Mohit Bakaya, the controller of Radio 4, said: “Jenni is one of the most loved voices on Radio 4. For more than 30 years she has tackled important issues on behalf of listeners, opening up sometimes difficult conversations about the experience of women and shining a light on subjects that have often been sadly neglected.
“I want to thank her for her wonderful commitment to Woman’s Hour, to Radio 4 in general and for the passion she has shown for the topics explored during her time on the programme. I wish her the very best with her plans for the future.”

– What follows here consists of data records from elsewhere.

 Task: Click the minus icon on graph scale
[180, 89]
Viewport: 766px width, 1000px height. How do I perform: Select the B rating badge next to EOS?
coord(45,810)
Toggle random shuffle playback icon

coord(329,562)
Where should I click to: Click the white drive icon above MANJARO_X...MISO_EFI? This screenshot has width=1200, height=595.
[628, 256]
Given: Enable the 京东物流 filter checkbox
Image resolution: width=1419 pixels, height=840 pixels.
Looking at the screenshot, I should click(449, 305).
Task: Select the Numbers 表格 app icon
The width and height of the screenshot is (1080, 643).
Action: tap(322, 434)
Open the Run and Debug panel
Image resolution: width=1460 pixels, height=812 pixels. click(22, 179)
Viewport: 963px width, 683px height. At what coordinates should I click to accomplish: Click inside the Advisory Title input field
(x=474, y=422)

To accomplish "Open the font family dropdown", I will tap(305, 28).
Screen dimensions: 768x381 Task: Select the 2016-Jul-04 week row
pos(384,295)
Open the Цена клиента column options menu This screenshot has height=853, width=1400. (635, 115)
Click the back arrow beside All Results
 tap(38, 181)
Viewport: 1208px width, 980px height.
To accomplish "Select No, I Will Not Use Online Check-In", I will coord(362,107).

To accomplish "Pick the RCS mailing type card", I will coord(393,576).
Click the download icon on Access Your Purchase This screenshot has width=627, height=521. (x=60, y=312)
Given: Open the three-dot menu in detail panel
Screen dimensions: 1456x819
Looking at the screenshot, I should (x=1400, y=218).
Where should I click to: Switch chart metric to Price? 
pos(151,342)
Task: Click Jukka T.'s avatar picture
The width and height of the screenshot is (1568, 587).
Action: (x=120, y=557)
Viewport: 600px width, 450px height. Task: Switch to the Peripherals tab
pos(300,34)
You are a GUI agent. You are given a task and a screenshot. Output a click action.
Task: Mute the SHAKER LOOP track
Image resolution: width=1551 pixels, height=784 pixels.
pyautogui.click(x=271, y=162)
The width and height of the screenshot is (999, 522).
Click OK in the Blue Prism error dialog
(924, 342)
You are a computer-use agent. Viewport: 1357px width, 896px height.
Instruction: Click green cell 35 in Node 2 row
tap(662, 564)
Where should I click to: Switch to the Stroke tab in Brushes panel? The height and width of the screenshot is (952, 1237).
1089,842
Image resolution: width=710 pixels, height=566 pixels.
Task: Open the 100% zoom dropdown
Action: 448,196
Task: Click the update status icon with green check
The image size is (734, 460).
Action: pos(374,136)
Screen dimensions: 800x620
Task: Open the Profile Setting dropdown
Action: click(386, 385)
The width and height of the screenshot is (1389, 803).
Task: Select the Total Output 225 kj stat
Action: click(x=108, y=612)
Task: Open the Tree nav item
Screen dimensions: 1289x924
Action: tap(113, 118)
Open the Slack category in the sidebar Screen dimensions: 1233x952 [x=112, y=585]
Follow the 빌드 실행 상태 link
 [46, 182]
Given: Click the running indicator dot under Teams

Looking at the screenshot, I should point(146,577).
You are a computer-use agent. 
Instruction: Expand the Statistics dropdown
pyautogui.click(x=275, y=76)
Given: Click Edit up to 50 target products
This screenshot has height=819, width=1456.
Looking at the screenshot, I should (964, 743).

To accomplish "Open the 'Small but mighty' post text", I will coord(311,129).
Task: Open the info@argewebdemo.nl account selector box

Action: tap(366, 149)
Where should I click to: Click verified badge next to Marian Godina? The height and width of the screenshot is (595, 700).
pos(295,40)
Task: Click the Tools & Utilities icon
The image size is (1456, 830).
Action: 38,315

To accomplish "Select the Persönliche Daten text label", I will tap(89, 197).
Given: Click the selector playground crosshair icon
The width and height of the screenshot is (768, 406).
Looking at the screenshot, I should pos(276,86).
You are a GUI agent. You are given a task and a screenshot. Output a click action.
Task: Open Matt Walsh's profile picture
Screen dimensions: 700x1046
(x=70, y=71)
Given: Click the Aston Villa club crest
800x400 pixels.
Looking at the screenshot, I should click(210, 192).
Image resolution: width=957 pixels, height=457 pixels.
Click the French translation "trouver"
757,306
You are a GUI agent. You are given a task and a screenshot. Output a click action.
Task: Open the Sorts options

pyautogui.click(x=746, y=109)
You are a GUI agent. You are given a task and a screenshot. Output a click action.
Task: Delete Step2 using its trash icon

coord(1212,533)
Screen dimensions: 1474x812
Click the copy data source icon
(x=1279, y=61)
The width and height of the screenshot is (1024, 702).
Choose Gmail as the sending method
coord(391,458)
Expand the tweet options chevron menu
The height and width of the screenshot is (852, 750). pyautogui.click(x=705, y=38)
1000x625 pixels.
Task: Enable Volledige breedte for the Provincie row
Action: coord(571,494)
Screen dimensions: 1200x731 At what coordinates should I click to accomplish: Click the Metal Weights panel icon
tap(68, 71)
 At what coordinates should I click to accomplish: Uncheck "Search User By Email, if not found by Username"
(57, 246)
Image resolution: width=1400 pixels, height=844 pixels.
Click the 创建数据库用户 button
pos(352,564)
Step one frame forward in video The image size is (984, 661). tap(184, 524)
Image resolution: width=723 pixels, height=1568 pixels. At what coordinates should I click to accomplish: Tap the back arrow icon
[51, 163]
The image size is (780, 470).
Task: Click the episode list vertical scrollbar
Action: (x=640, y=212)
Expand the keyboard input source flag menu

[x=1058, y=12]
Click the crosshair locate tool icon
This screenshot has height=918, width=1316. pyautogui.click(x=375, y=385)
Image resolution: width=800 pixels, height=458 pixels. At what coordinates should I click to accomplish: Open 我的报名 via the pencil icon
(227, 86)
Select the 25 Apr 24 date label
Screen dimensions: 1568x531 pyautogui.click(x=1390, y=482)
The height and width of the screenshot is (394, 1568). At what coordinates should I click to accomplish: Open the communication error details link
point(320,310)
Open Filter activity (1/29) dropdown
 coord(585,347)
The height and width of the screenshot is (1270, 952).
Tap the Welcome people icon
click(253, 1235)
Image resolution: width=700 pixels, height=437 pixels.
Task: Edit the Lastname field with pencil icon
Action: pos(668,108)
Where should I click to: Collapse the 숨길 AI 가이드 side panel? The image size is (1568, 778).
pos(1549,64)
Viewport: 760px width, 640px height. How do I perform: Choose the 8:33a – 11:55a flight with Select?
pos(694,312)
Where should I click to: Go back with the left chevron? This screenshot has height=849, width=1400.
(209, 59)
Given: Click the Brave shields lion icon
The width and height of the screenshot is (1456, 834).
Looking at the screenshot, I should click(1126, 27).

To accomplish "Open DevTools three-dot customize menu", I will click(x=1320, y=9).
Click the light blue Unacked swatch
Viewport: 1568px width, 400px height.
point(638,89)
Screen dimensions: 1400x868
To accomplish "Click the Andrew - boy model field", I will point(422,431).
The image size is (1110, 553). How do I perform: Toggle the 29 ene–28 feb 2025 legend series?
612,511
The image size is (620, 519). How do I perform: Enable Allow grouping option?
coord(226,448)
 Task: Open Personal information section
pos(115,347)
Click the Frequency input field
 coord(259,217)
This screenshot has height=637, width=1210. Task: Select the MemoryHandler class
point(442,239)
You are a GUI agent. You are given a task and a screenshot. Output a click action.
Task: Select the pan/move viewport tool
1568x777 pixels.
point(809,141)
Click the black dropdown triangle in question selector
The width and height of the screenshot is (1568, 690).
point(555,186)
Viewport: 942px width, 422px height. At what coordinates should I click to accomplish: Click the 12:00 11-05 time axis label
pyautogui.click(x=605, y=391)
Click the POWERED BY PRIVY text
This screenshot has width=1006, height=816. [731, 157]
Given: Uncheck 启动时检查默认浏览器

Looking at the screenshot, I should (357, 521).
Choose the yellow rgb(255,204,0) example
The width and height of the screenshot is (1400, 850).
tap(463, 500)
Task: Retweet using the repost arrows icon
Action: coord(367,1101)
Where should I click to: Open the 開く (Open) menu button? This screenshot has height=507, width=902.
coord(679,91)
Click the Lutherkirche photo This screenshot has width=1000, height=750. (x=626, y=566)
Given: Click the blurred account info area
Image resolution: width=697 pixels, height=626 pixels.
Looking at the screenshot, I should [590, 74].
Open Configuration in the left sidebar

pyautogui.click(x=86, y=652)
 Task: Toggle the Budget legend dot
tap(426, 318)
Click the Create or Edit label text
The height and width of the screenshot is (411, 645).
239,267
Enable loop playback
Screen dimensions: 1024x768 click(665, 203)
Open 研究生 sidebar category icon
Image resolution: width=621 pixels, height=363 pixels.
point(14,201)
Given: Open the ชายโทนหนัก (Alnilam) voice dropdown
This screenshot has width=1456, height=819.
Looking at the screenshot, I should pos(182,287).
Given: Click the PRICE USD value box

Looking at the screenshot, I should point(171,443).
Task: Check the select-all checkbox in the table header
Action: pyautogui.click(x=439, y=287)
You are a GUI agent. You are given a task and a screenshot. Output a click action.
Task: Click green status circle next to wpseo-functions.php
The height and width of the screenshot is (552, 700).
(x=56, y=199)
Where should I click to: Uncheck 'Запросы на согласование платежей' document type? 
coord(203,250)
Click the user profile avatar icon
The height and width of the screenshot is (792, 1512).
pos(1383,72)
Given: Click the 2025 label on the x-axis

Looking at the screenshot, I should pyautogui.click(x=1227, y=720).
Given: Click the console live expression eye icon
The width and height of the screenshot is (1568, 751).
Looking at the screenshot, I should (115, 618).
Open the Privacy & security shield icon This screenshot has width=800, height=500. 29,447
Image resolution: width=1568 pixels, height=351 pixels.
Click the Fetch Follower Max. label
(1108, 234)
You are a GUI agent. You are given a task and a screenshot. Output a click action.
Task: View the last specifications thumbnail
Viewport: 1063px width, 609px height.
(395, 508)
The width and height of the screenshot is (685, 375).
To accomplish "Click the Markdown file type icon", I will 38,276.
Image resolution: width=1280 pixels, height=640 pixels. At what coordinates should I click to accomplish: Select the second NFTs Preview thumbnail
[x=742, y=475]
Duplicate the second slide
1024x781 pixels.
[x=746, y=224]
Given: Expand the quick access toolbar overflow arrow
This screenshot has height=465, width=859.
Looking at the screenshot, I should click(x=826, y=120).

A new Woman’s Hour presenter will be announced in due course, according to the BBC.
Highlights of Jenni Murray’s three decades on Woman’s Hour
Hillary Clinton, interviewed by Murray in 2014, was asked why she had stayed in her marriage despite its humiliations. Murray said Clinton went on to give her “the most fabulous interview. When I asked her why, when her husband had humiliated her on so many occasions, she had remained with him, she spoke of marriage being a friendship, not necessarily about sex. She said: ‘When we met we were at university, where we started a conversation. We are still having that conversation.’”
Monica Lewinsky, meanwhile, when she was interviewed years earlier, was questioned over why she had not washed that stain from her dress.
Tessa Jowell was asked: “As the feminist you are, are we to believe that you signed for a mortgage loan on your house for your husband, without knowing exactly how it was going to be paid back?”
Few guests had disappointed her, Murray said in a Radio Times interview in 2017. “People who are really top-ranking make the effort to give the very best of themselves.” Oprah Winfrey was a case in point. “She didn’t make any bones about her weight going up and down. She said: ‘What kind of a life is it without a French fry ever?’”
Among the more awkward was her interview with Margaret Thatcher, who had, said Murray, “these blue eyes that bore into you”. There was an uncomfortable meeting in 1993 after she had been ousted as prime minister. Murray asked how she had dealt with sexist comments, such as Alan Clark’s reference to her “pretty ankles”, or François Mitterrand saying she had “the eyes of Caligula and the lips of Marilyn Monroe”.
“She looked at me and didn’t speak,” Murray recalled. It later struck her that perhaps Thatcher’s press secretary had not shown her every newspaper cutting, and that “when I put those things to her, she was genuinely shocked”.